La situazione del gruppo GEDI è tornata al centro del dibattito politico e istituzionale.
Dopo le ultime decisioni della proprietà e le prospettive di cessione degli ultimi asset rimasti, il futuro dei giornali rimasti, La Stampa, Repubblica, l’Huffington Post, è diventato un tema di rilevanza nazionale.

Le dichiarazioni dei rappresentanti politici, arrivate in modo bipartisan, segnalano una preoccupazione diffusa per il destino del pluralismo dell’informazione in Italia. In questo contesto si colloca anche la convocazione dei sindacati e della proprietà da parte del sottosegretario all’Editoria Alberto Barachini, un passaggio che riconosce il peso della vicenda GEDI nel panorama editoriale italiano. Ma, e ci torneremo dopo, se addirittura il Governo interviene in un caso che, evidentemente, non è di sua stretta pertinenza, perché ciò non è accaduto e non accade per i numerosi casi in cui giornali di minore rilevanza sotto il profilo mediatico passano a soggetti poco affidabili o, addirittura, chiudono?

Per comprendere l’attuale crisi di GEDI è necessario tornare al 2020, anno in cui la famiglia Agnelli-Elkann, attraverso Exor, ha acquisito il controllo del gruppo. All’epoca l’operazione fu presentata come un investimento strategico su uno dei principali poli dell’informazione italiana. A distanza di pochi anni, il bilancio è radicalmente diverso.
Il progetto editoriale è stato progressivamente smantellato. Le testate locali sono state cedute a spezzatino. Gli asset considerati marginali sono stati venduti. Quelli rimasti vengono oggi trasferiti a un gruppo editoriale straniero.

È difficile non leggere questa parabola come un fallimento industriale. Ed è altrettanto difficile non cogliere lo squallore di una gestione che ha ridotto uno dei principali gruppi editoriali del Paese a un insieme di operazioni finanziarie che hanno avuto come risultato finale la disgregazione di uno dei principali gruppi editoriali italiani.

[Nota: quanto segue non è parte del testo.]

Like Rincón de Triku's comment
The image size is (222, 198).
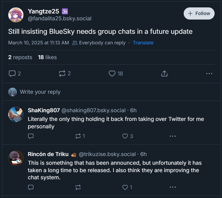(x=125, y=187)
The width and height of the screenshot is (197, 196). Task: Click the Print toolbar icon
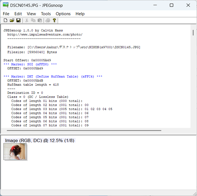tap(48, 20)
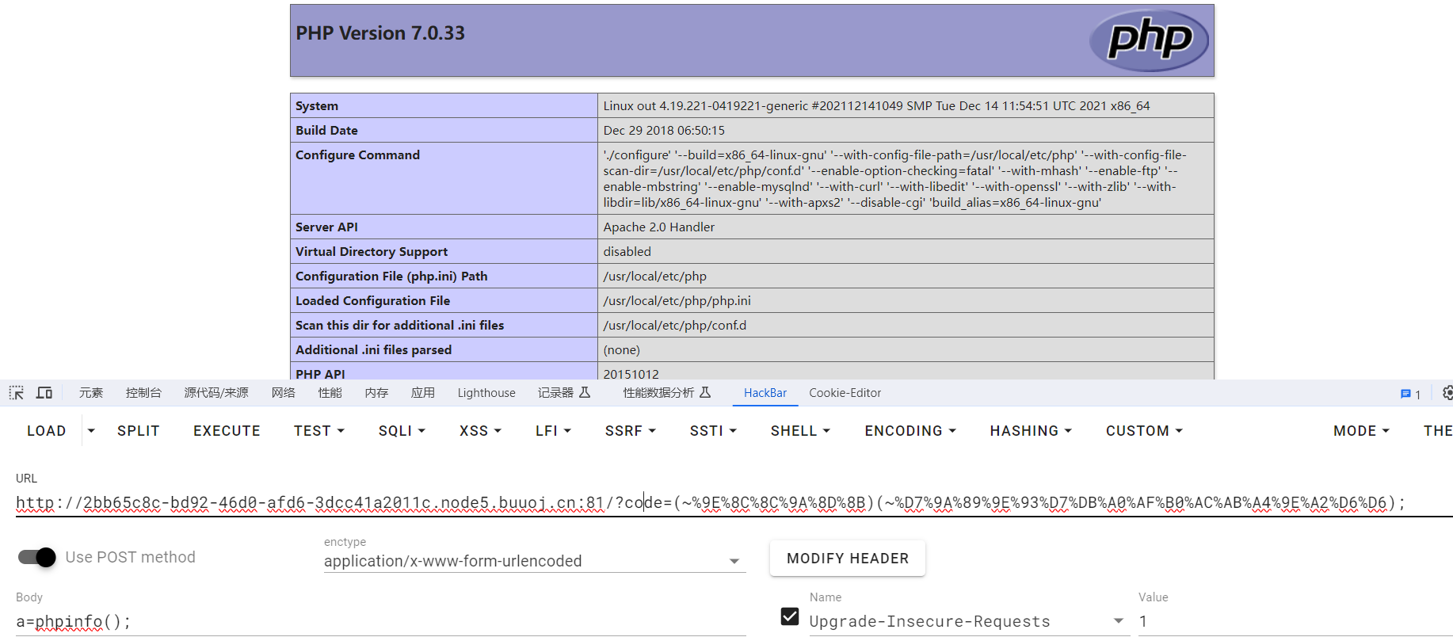Open the 性能数据分析 panel with flask icon
1453x637 pixels.
tap(666, 393)
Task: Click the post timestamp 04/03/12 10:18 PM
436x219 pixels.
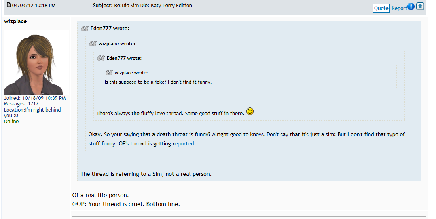Action: (34, 6)
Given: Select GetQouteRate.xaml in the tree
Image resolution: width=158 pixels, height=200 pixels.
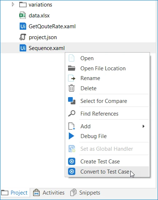Looking at the screenshot, I should click(x=52, y=26).
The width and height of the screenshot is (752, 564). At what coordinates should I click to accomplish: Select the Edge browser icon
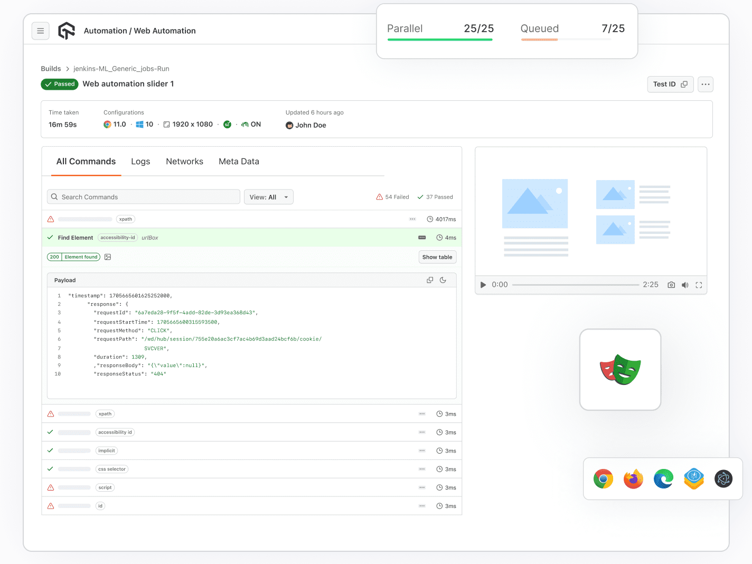coord(663,479)
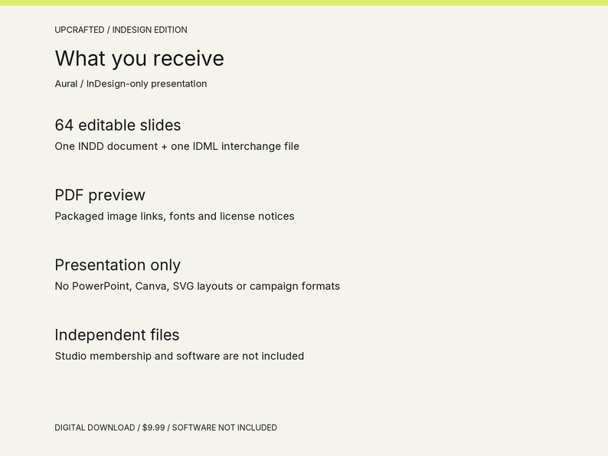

Ma la vicenda GEDI non riguarda soltanto l’editoria.
Il modello utilizzato dagli eredi della famiglia Agnelli in questa vicenda è mutuato da quello con cui da decenni ha smantellato l’industria italiana, improvvidamente,  consegnato dalla politica negli anni settanta ad una sola famiglia. La famiglia parla, briga, promette investimenti, che puntualmente non realizza, delocalizza, trasferisce le residenze fiscali, patteggia con il fisco e con le Procure posizioni che non sarebbero tollerabili nemmeno se fossero poste in atto dal fruttivendolo dietro l’angolo, e mi perdoni il fruttivendolo. Il potere per il potere, l’impunità e l’arroganza come modello di gestione, d’altronde il loro fiore all’occhiello, la squadra di calcio è da decenni sempre al centro di qualsiasi scandalo che coinvolge lo sport, dal doping, ai rolex, dagli esami “pezzottati”  dei calciatori ai magheggi finanziari per dissimulare le perdite.

La crisi di GEDI si inserisce in un quadro strutturale già fragile. Il mercato dell’informazione italiana è da tempo caratterizzato da forti dinamiche oligopolistiche. Pochi grandi gruppi, poche decisioni strategiche, scarsa capacità di intervento pubblico.

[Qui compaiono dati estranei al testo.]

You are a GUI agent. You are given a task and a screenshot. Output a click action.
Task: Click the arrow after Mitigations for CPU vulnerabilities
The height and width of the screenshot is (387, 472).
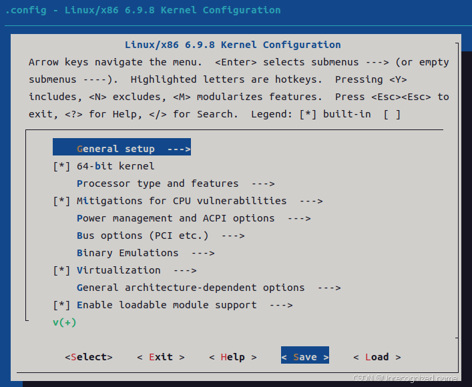[311, 201]
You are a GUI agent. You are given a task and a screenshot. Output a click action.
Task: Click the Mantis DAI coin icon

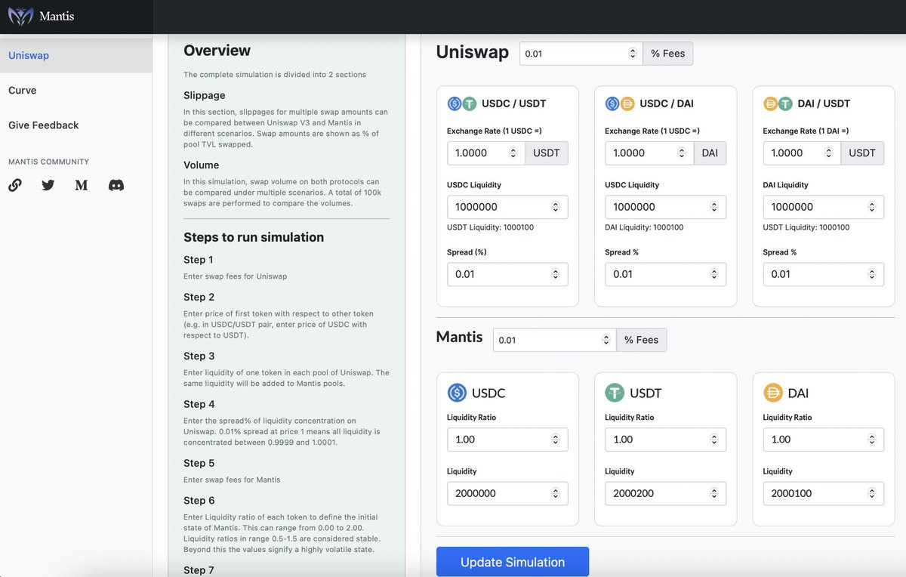click(x=773, y=393)
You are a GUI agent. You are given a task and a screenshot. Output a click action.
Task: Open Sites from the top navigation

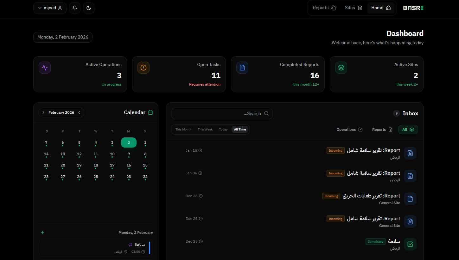353,8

Oggi questo assetto rischia di essere sostituito da un oligopolio internazionale.
Gruppi editoriali stranieri, solidi e ben capitalizzati, acquisiscono testate storiche italiane senza che vi sia un disegno di politica industriale e culturale volto a tutelare il pluralismo e la sovranità informativa.

In assenza di un intervento strutturale, l’Italia rischia di perdere definitivamente il controllo di una parte rilevante della propria sovranità e autonomia comunicativa, come se non bastasse la distorsione generata dalle grandi piattaforme.

Colpisce, infine, la diversa attenzione riservata a questa crisi rispetto ad altre vicende editoriali recenti. La mobilitazione politica e sindacale per la Repubblica e La Stampa è comprensibile e legittima; ma lo stesso livello di attenzione non si è registrato quando GEDI ha ceduto testate locali a piccoli imprenditori, spesso con conseguenti riduzioni di personale e impoverimento delle redazioni. In quei casi, il silenzio è stato assordante.

I giornalisti di testate come Il Centro o La Città non hanno avuto la stessa visibilità né la stessa tutela. È come se esistesse un pluralismo di serie A e uno di serie B, dove solo alcune testate meritano attenzione pubblica e istituzionale.

La crisi di GEDI non è un episodio isolato. È il sintomo di un sistema che non riconosce l’informazione come bene pubblico e non protegge il lavoro giornalistico in modo uniforme. Finché il dibattito si concentrerà solo sui grandi marchi e non sulla struttura complessiva del settore, il pluralismo resterà fragile.
E l’Italia continuerà a perdere pezzi del proprio spazio democratico, discutendo sempre quando il pascolo è vuoto perché le pecore e gli agnelli, è il caso di dire, sono fuggiti.